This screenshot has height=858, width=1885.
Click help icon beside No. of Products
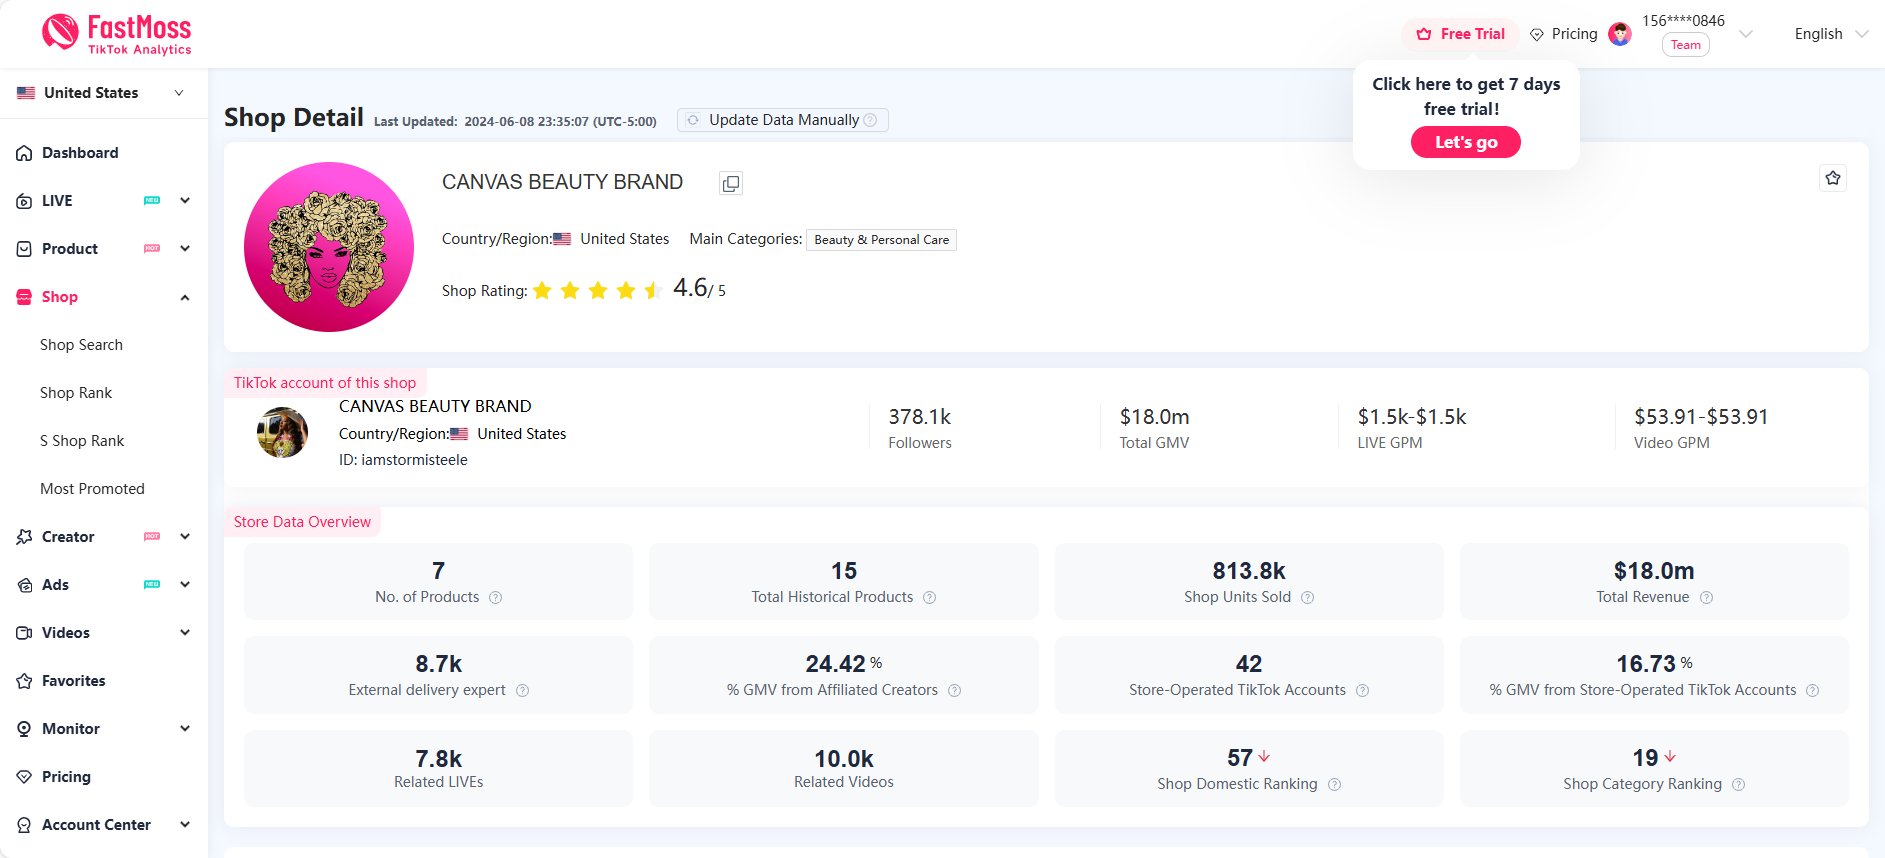coord(495,598)
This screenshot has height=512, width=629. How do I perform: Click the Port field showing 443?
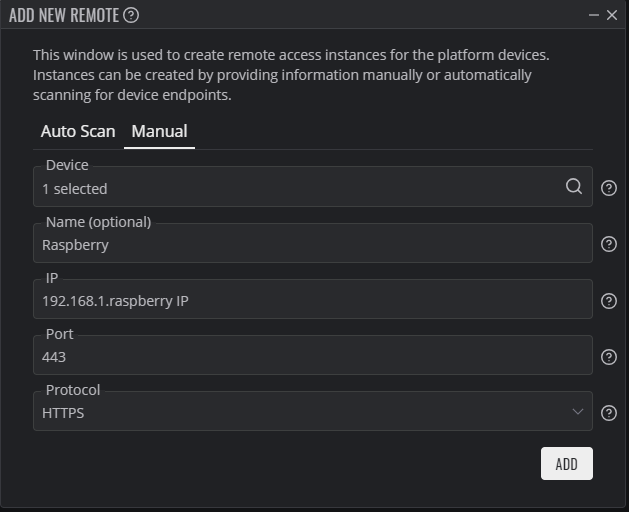(312, 356)
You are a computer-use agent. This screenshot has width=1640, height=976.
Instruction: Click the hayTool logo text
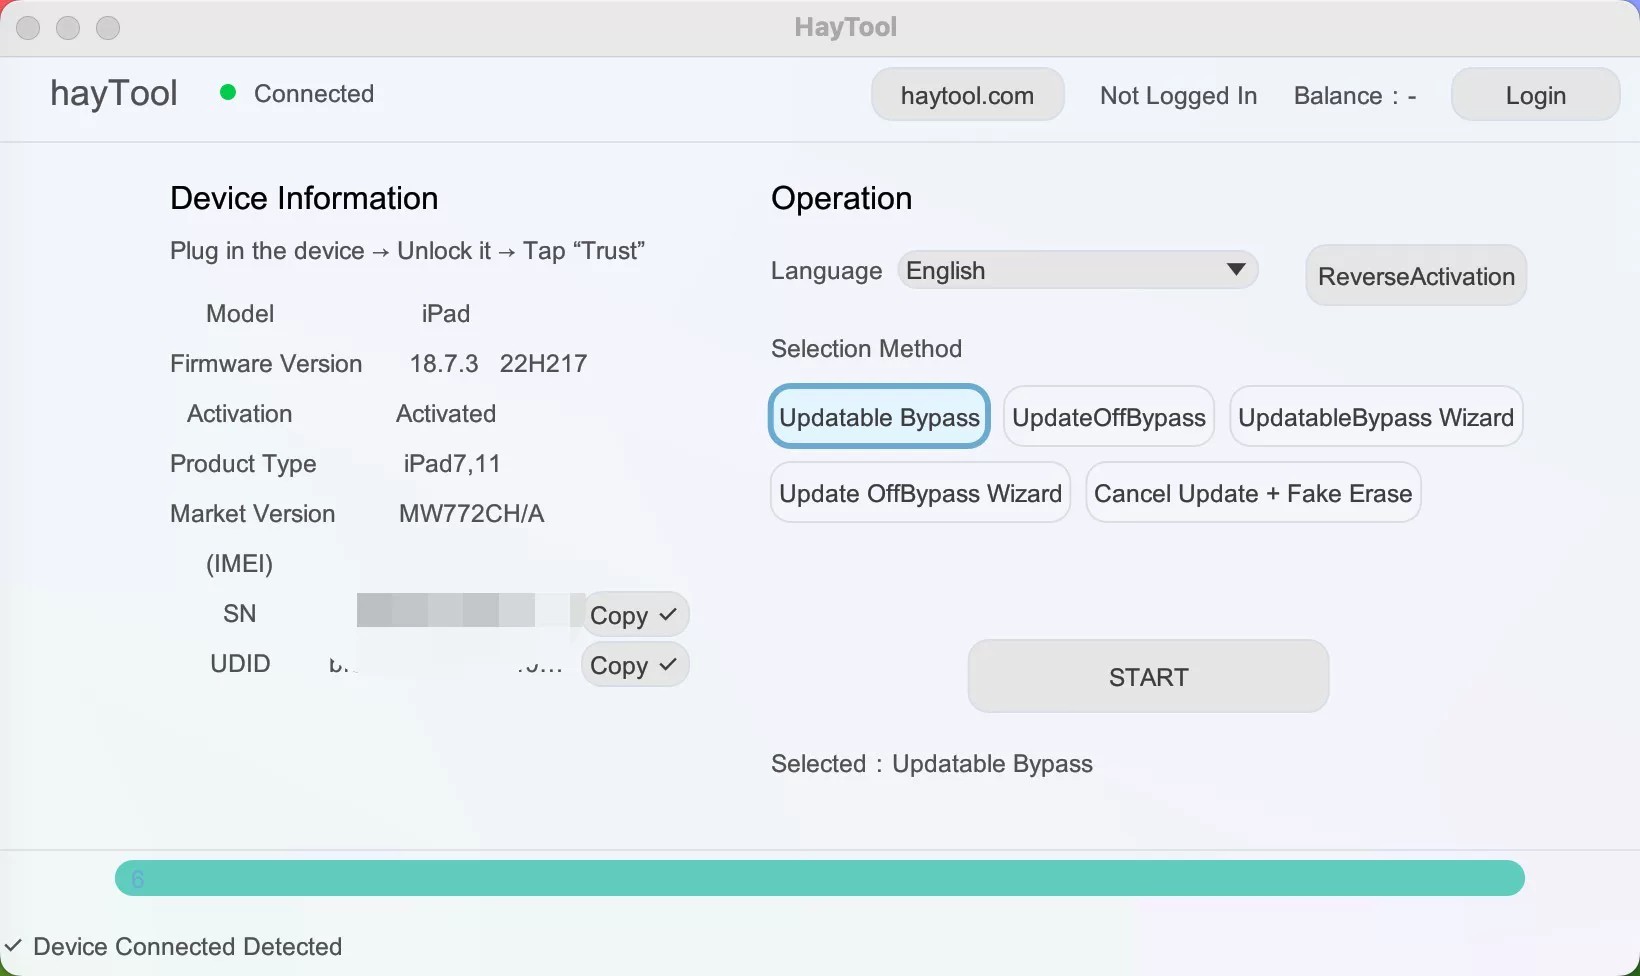tap(114, 93)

> [Assignment]: Produce an exact copy of each line of data, skipping embedded images.

> [Response area]:
This screenshot has height=858, width=1885.
Click help icon beside No. of Products
coord(495,598)
This screenshot has height=512, width=629. How do I perform: Click the Port field showing 443?
(312, 356)
You are a computer-use agent. This screenshot has width=1640, height=976.
Instruction: Click the hayTool logo text
tap(114, 93)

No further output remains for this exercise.